Exercise
Every record listed below should be copied exactly.

*****

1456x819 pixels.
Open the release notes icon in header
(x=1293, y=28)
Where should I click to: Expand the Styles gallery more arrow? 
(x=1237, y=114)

*****

Answer for the task
1456x819 pixels.
Open the release notes icon in header
(x=1293, y=28)
Where should I click to: Expand the Styles gallery more arrow? 
(x=1237, y=114)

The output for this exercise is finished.